Exercise brief: Without any of the pictures, set down the data below exactly.

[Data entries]
• • • • •

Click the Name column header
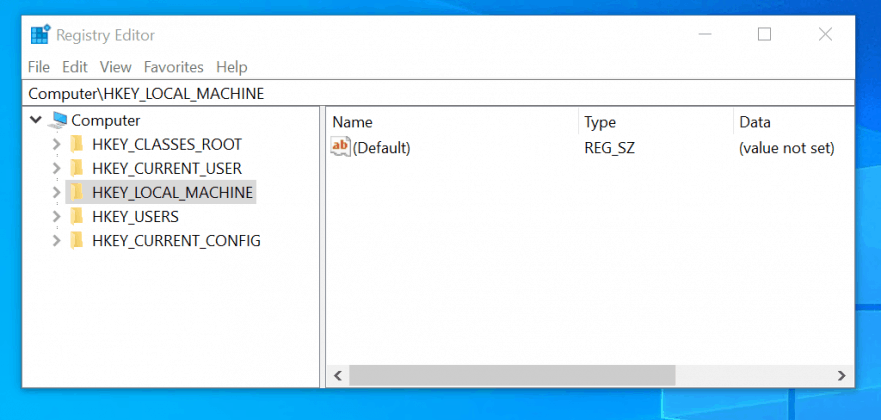 coord(450,122)
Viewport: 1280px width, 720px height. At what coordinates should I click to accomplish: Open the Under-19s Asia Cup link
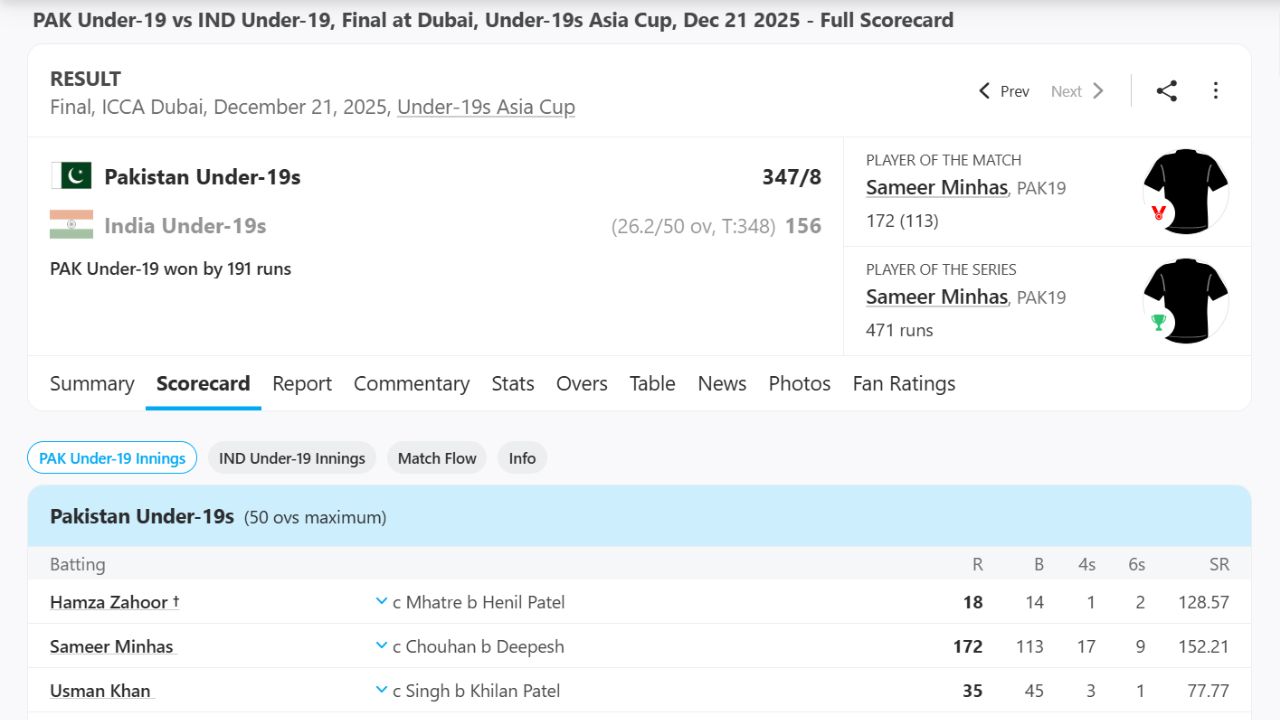pos(486,107)
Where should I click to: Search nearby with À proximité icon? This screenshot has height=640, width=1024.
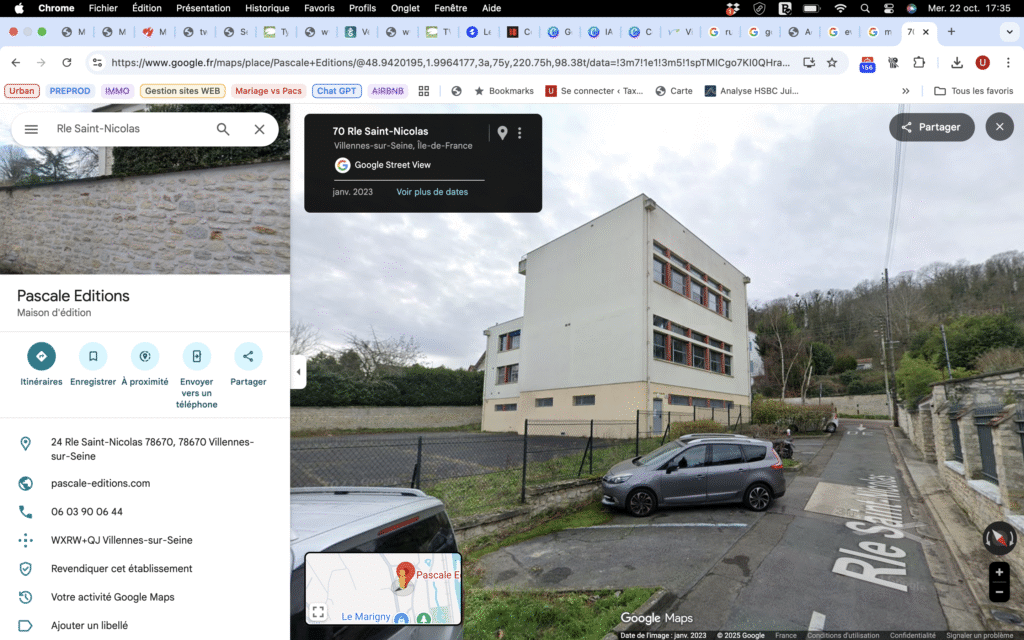pos(145,356)
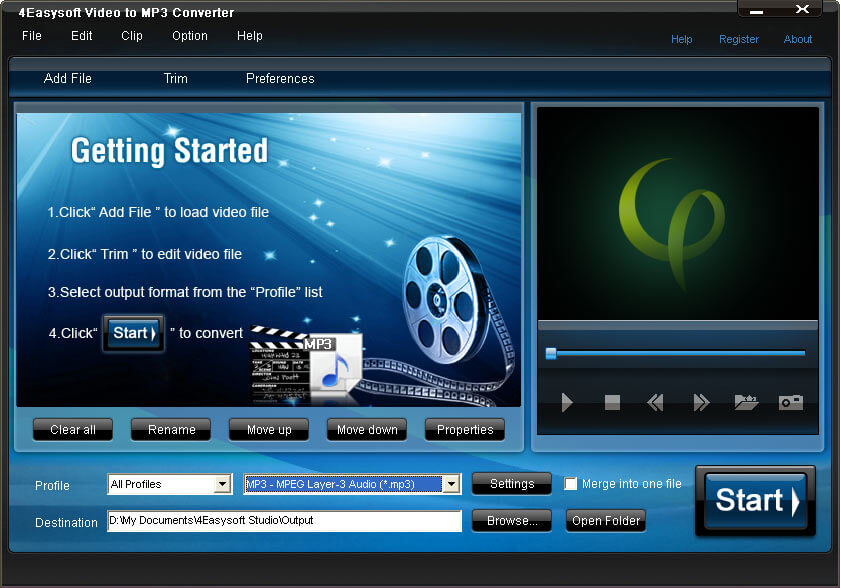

• • • • •

Response to this exercise:
Click the Name column header
 coord(450,122)
Viewport: 1280px width, 720px height. At what coordinates should I click to accomplish: Open the Under-19s Asia Cup link
pos(486,107)
Where should I click to: Search nearby with À proximité icon? This screenshot has height=640, width=1024.
pos(145,356)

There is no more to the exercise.